- _Request_
Rewrite all the rows below, substituting "Which point should I click to complete" for every occurrence of "At what coordinates should I click to accomplish" and leaving everything else unchanged. Omit the pictures from your output.

- _Excerpted records_

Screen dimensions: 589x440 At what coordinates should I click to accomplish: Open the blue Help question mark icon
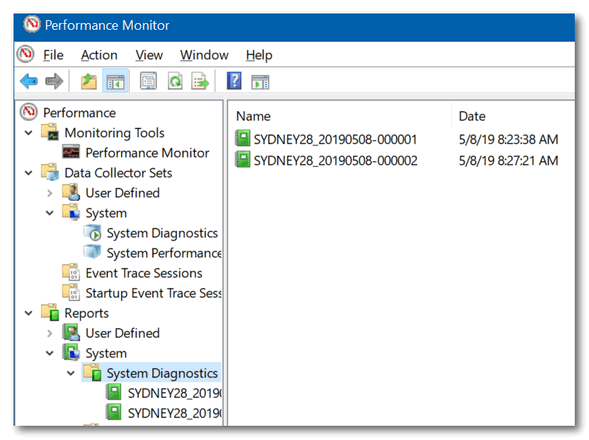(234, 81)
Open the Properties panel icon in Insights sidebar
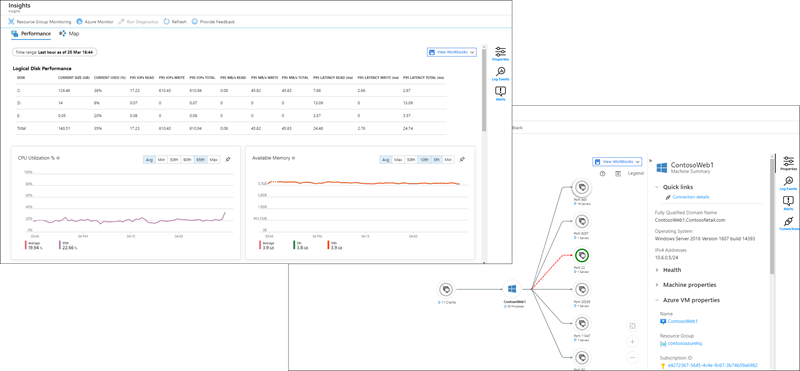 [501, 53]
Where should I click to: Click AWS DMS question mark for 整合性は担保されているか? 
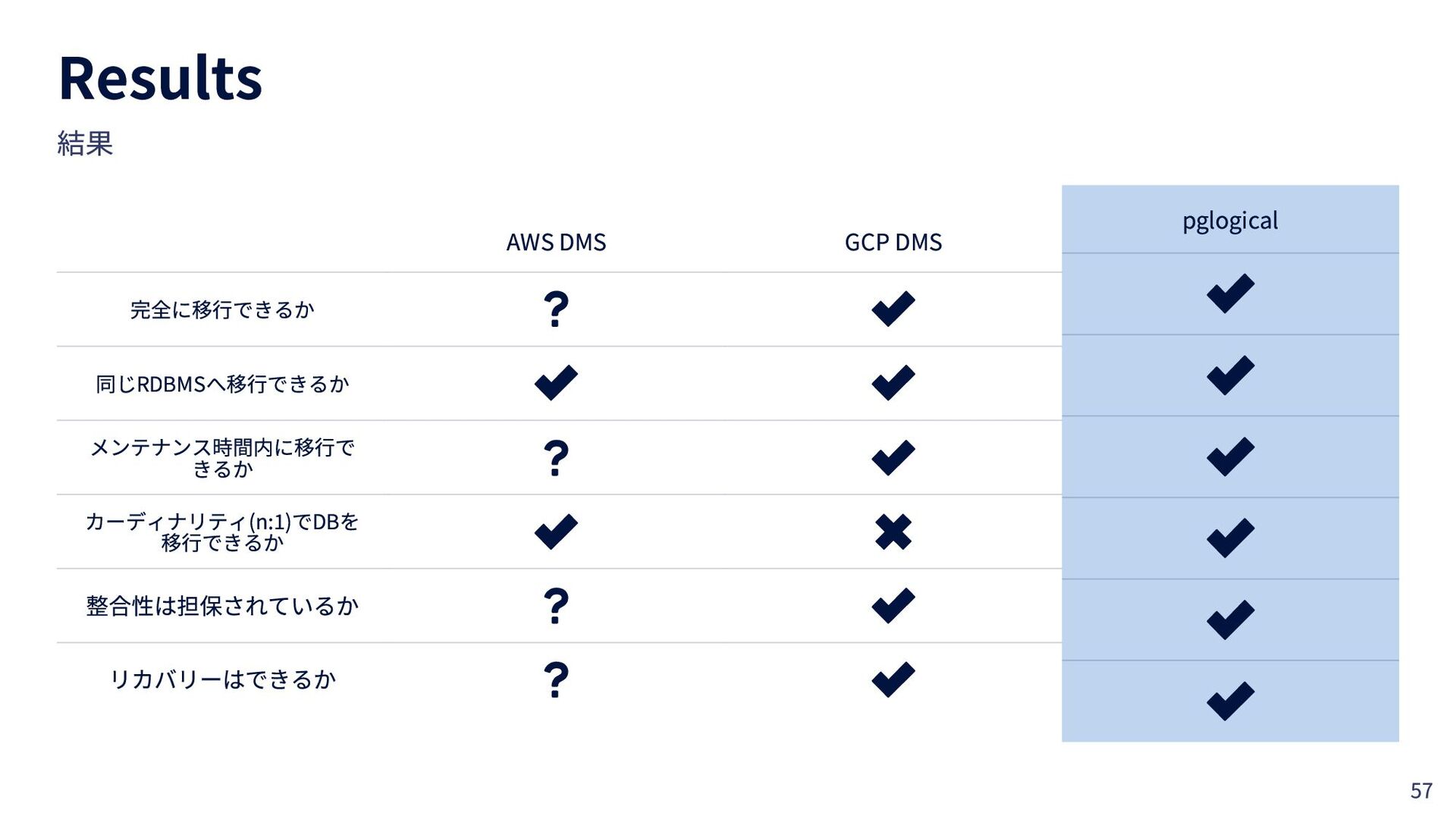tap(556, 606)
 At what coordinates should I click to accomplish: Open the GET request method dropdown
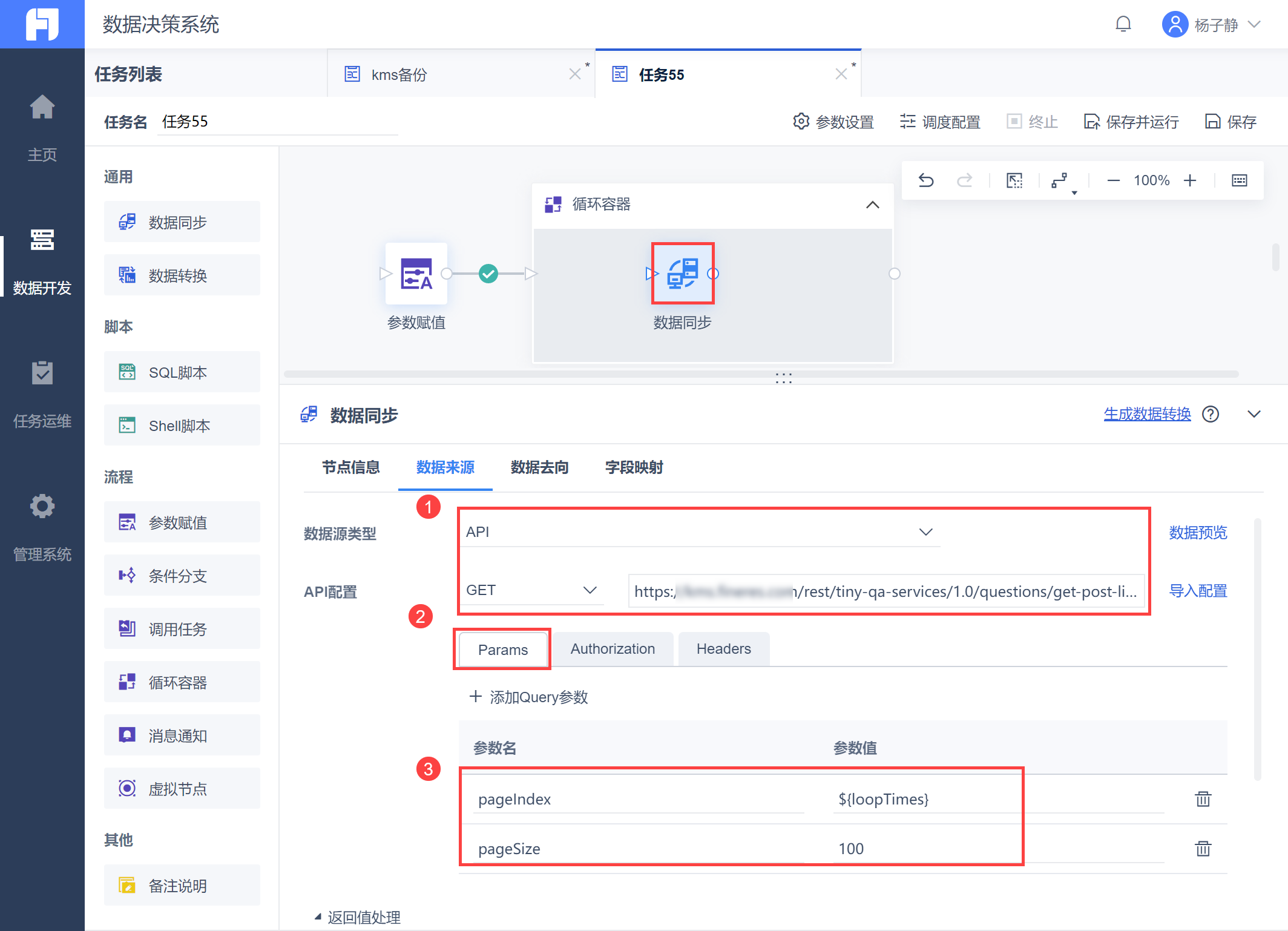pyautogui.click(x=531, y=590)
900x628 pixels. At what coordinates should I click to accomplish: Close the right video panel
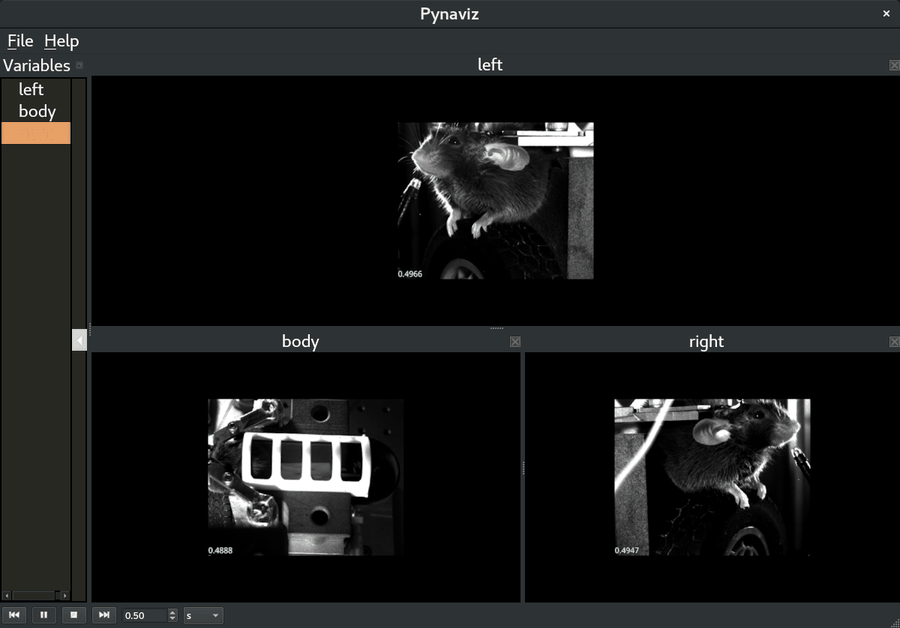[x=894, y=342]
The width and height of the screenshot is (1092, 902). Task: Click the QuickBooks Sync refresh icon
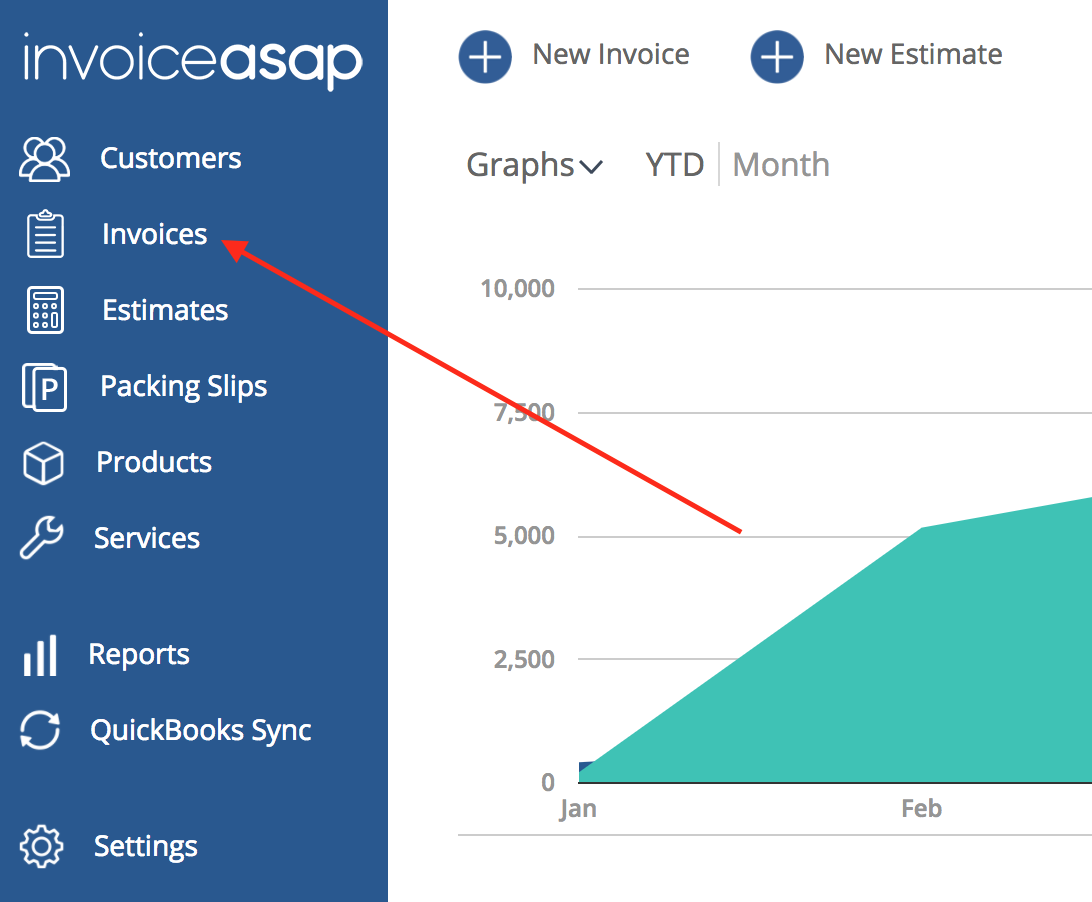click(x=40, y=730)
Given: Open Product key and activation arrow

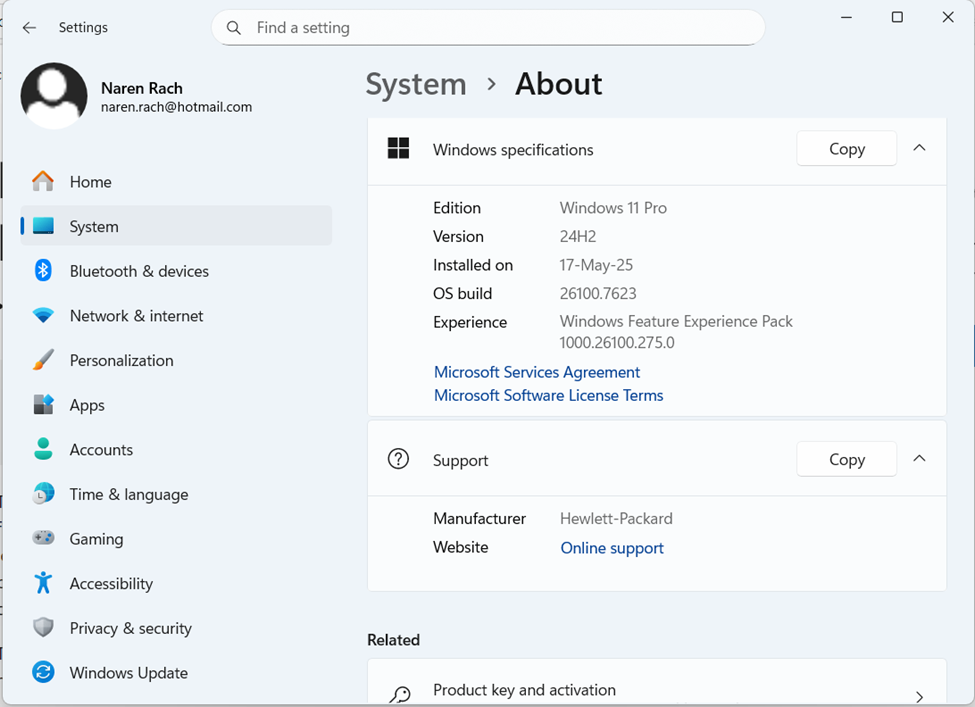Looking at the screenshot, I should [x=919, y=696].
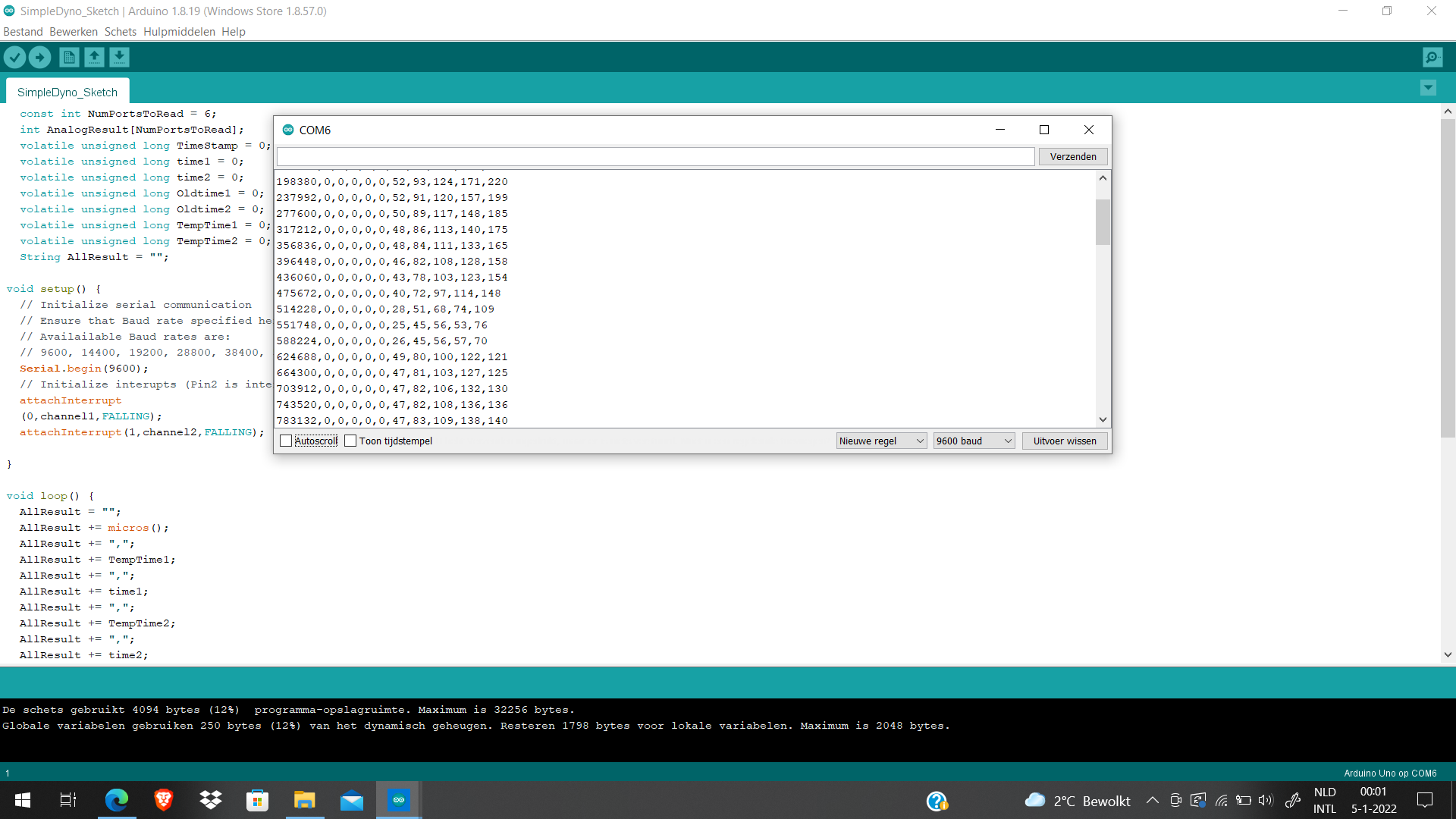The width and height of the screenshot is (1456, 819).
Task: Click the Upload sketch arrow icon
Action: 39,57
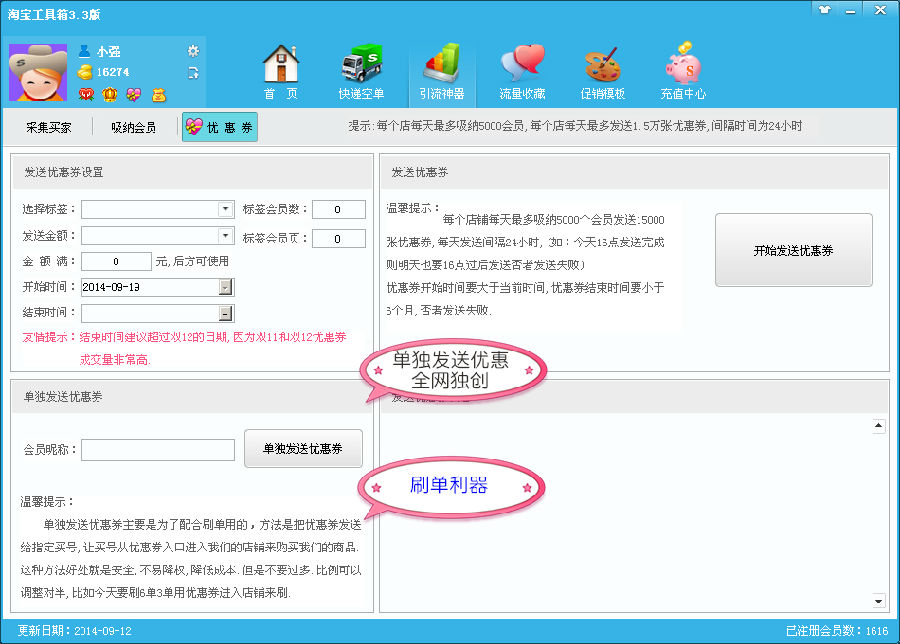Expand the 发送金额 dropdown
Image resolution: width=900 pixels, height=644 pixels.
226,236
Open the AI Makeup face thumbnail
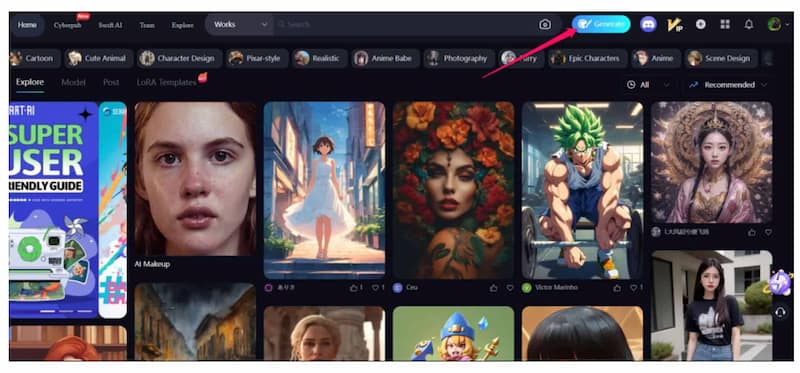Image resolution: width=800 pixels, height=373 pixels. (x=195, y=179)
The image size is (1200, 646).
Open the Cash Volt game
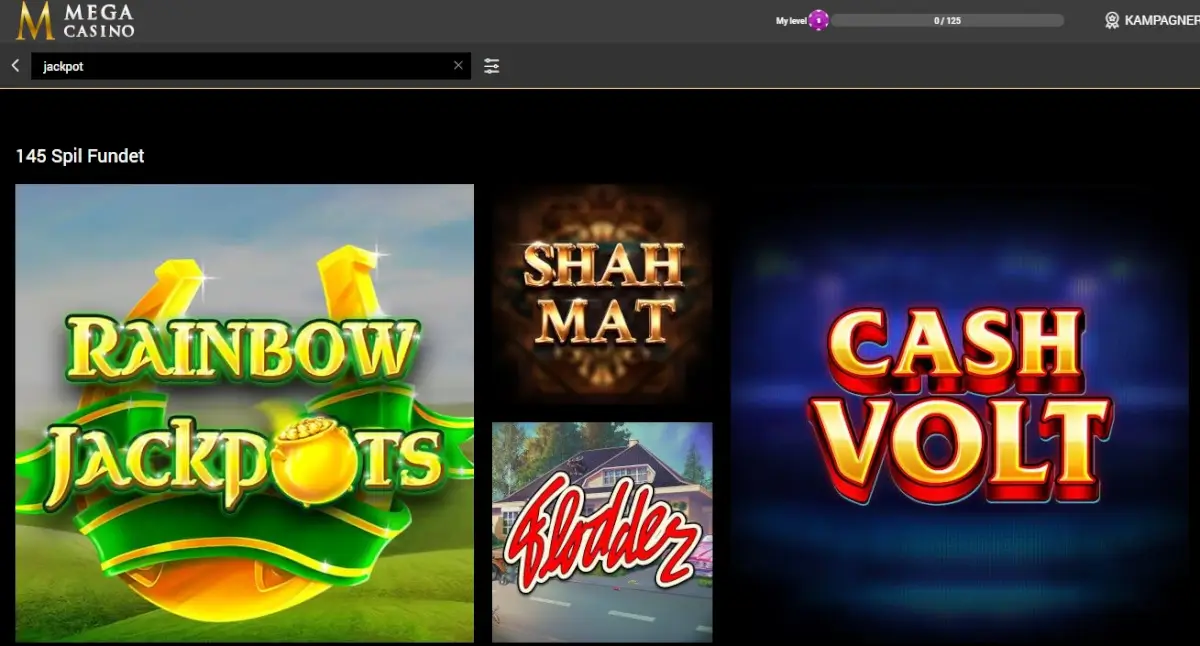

- _Response_
Screen dimensions: 589x440 Which point should I click to complete: Open the blue Help question mark icon
(234, 81)
Open the Properties panel icon in Insights sidebar
 [501, 53]
Where should I click to: Click AWS DMS question mark for 整合性は担保されているか? 
tap(556, 606)
 Which point should I click to complete: Open the GET request method dropdown
pyautogui.click(x=531, y=590)
900x628 pixels. Which point should I click to complete: Close the right video panel
[x=894, y=342]
The width and height of the screenshot is (1092, 902). Task: Click the QuickBooks Sync refresh icon
click(x=40, y=730)
Given: Open Product key and activation arrow

Looking at the screenshot, I should [x=919, y=696].
The width and height of the screenshot is (1456, 819).
Task: Click the Upload sketch arrow icon
Action: 39,57
Expand the 发送金额 dropdown
Image resolution: width=900 pixels, height=644 pixels.
226,236
Open the AI Makeup face thumbnail
Image resolution: width=800 pixels, height=373 pixels. (x=195, y=179)
The image size is (1200, 646).
Open the Cash Volt game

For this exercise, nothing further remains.